On-call

For Plaza on-call engineers. Read once before your first shift; read again on the first day of each shift.

Scope

The on-call engineer is responsible for:

Acknowledging pages within the per-severity SLA in incident-response.md.
Triaging incidents, declaring severity, and either resolving or escalating.
Updating the public status page during an incident.
Writing the postmortem (or assigning it before signing off).
Watching the dashboards listed below at least twice during the shift.

The on-call engineer is not responsible for:

Routine feature work. Defer it to non-on-call days.
Customer support tickets that are not incidents. Those route to pilot-support@plaza.aegent.dev and are handled by the on-duty support engineer.
Approving deploys outside the on-call shift’s deploy window.
Decisions that require the CEO. Page the CEO on SEV-0 or any decision touching customer money beyond an SLO credit.

Rotation

Two-engineer rotation at launch. Primary and secondary. Weekly handoff at 10:00 UTC every Monday. Handoff is a 15-minute synchronous call; the rotation calendar is in PagerDuty.

Compensation: a per-shift on-call stipend; full pay for any work performed during a page; pay-it-back time off after a SEV-0.

If the primary cannot reach a page within 5 minutes, the secondary is paged. If the secondary cannot reach within 5 minutes, the CEO is paged. This is the escalation path.

Handoff template

Used at the Monday 10:00 UTC handoff call. The outgoing engineer fills it in; the incoming engineer reads it back.

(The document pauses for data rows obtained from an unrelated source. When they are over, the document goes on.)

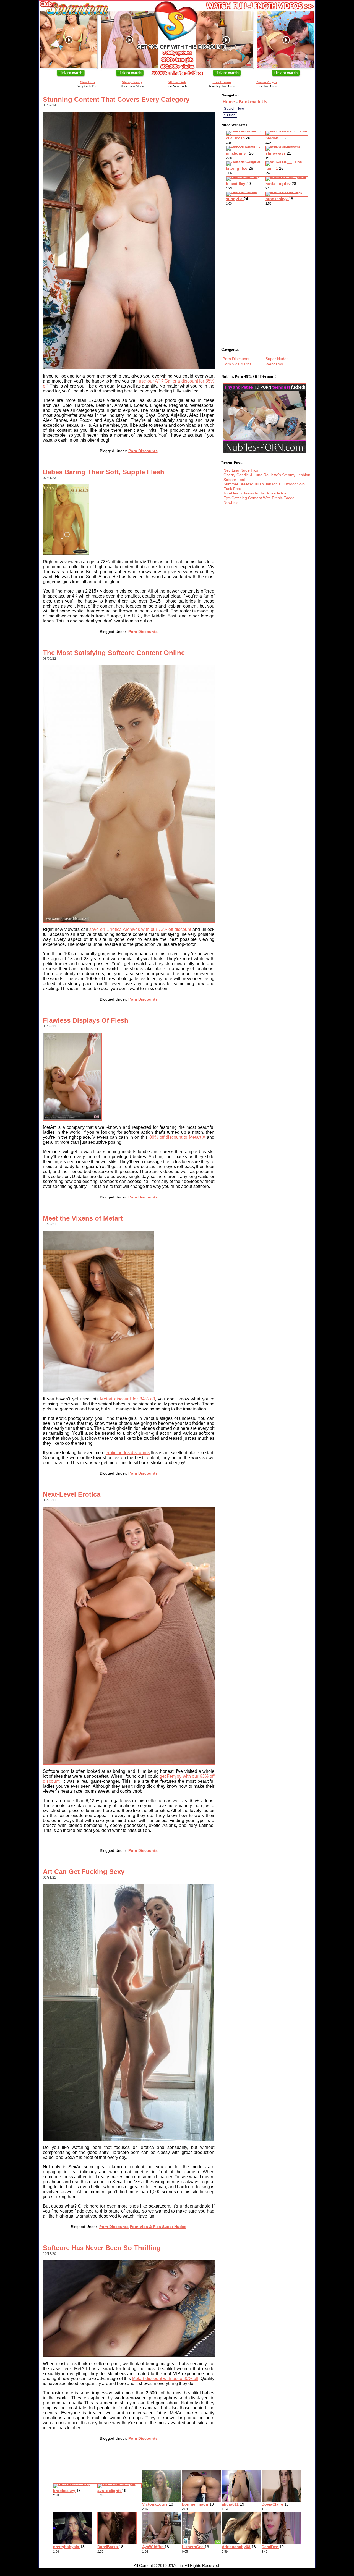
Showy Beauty (132, 82)
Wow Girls (87, 82)
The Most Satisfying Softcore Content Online (114, 652)
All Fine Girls (177, 82)
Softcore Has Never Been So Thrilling (102, 2248)
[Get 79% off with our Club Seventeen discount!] (177, 75)
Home (229, 102)
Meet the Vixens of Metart (83, 1218)
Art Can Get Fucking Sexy (83, 1871)
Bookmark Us (253, 102)
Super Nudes (174, 2226)
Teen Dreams (222, 82)
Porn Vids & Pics (145, 2226)
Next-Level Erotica (71, 1494)
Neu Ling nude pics (240, 470)
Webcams (274, 364)
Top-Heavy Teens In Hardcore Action (255, 493)
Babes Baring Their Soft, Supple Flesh (103, 472)
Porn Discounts (143, 451)
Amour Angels (266, 82)
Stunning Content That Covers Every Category (116, 99)
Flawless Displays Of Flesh (85, 1020)
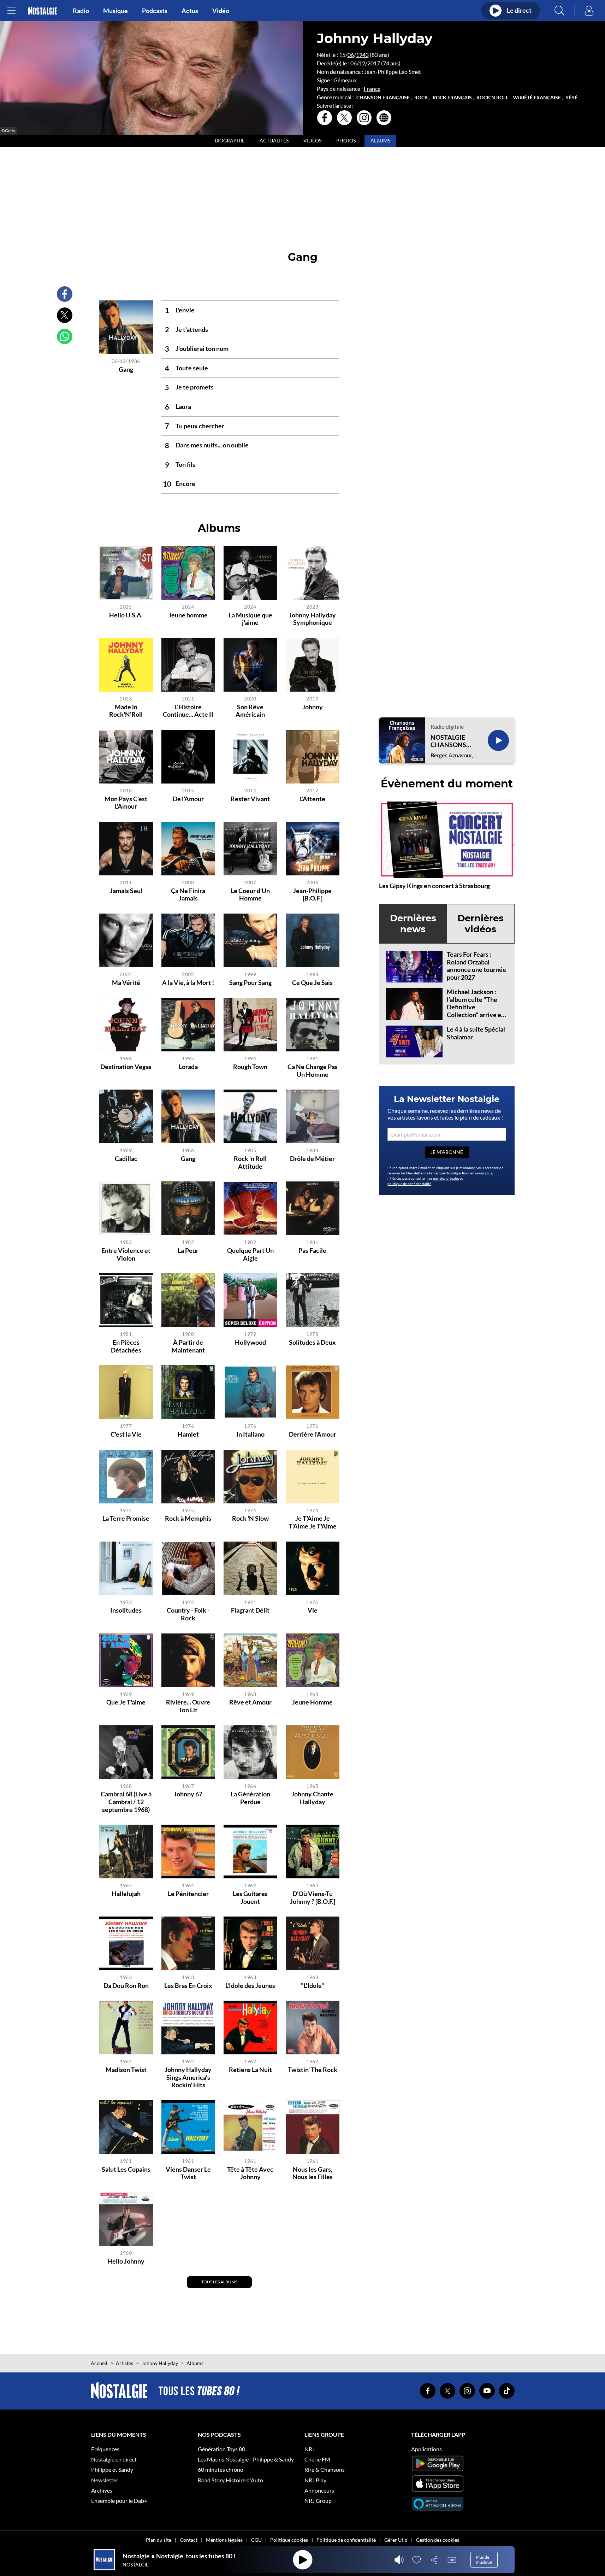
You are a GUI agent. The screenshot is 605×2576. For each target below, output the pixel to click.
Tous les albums (219, 2281)
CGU (256, 2540)
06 (351, 54)
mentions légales (446, 1178)
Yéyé (571, 97)
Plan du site (158, 2540)
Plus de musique (484, 2559)
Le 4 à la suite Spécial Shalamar (476, 1033)
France (372, 88)
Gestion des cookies (437, 2540)
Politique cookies (289, 2540)
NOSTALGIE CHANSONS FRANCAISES (450, 741)
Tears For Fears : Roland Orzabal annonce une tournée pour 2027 (476, 965)
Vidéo (220, 10)
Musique (115, 10)
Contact (188, 2540)
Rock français (452, 97)
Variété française (537, 97)
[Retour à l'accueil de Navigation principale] (42, 10)
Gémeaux (345, 80)
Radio (81, 10)
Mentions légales (224, 2540)
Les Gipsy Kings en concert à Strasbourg (434, 886)
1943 (362, 54)
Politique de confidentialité (346, 2540)
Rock (421, 97)
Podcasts (154, 10)
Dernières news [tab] (413, 924)
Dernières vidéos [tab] (480, 924)
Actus (190, 10)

# Plaza on-call handoff — week of YYYY-MM-DD

## Open incidents
- None / list them with severity, status, and owner

## Recently resolved (last 7 days)
- INC-... — one line summary — postmortem status

## Active changes
- Deploys planned this week and their owners.
- Any flag changes still in progress.

## Watchpoints
- Anything that has been quiet but you want the next person to keep an eye on.
- Recent alert tuning that has not yet had a full week's worth of signal.

## Vacations / known-out
- Anyone the on-call cannot escalate to this week.

## Anything else

The previous handoff is logged in infra/oncall/handoffs/ (private repo).

First day on call

Run through this list at the start of every shift. Most of it takes minutes; do not skip it.

Dashboards to watch

Production. Bookmarked in the team Grafana folder Plaza / On-call.

Money integrity. Reconciliation drift, ledger sum-zero violations, hot-wallet balance, payout success rate, payout latency. The single most important panel; check at least once per shift.
API health. Request rate, error rate, p50/p99 latency by route. SLO compliance bands rendered.
Webhook delivery. Delivery success rate, dead-letter rate, outbox depth, retry distribution.
Infrastructure. Postgres replication lag, NATS consumer lag, disk free, certificate expiry, backup recency.

A fifth panel — Pilot org watch — exists during the pilot period only. It surfaces the pilot orgs’ transaction success and any error spikes correlated to their account URNs.

Tools you will need

PagerDuty. For ack and escalation.
Grafana. For dashboards.
Slack. For incident channels and status updates.
Status page admin. Login via the shared 1Password vault.
Production SSH access. Via the bastion. Your key is provisioned at hire.
plaza CLI. With an on-call-scoped token that can read but not write production.
The runbook. docs/operations/runbook.md, indexed by alert name.
The incident response framework. docs/operations/incident-response.md.

When you are not sure

Three rules.

If money is at risk, escalate. Page the CEO. The cost of escalating is one short call. The cost of not escalating is an unrecoverable customer.
If you are tired, hand off. A second engineer at hour two is more useful than the first engineer at hour eight. Plaza’s on-call is paid; use it to share load.
Communicate often. A short status page update every 30 minutes — even saying “still investigating” — is what customers expect. Silence is worse than no progress.

What good looks like

A SEV-1 ack within 10 minutes, a status page entry within 30, a clear timeline in the incident channel, a resolution within an hour, and a postmortem in the repo within two weeks. Nobody got woken up unnecessarily. The customer-facing comms named what happened and what we did.

What bad looks like

A SEV-0 with a delayed CEO page. An incident channel with no timeline. A status page that says “all systems operational” while customers are stuck. A postmortem that blames an individual. Avoid all of these.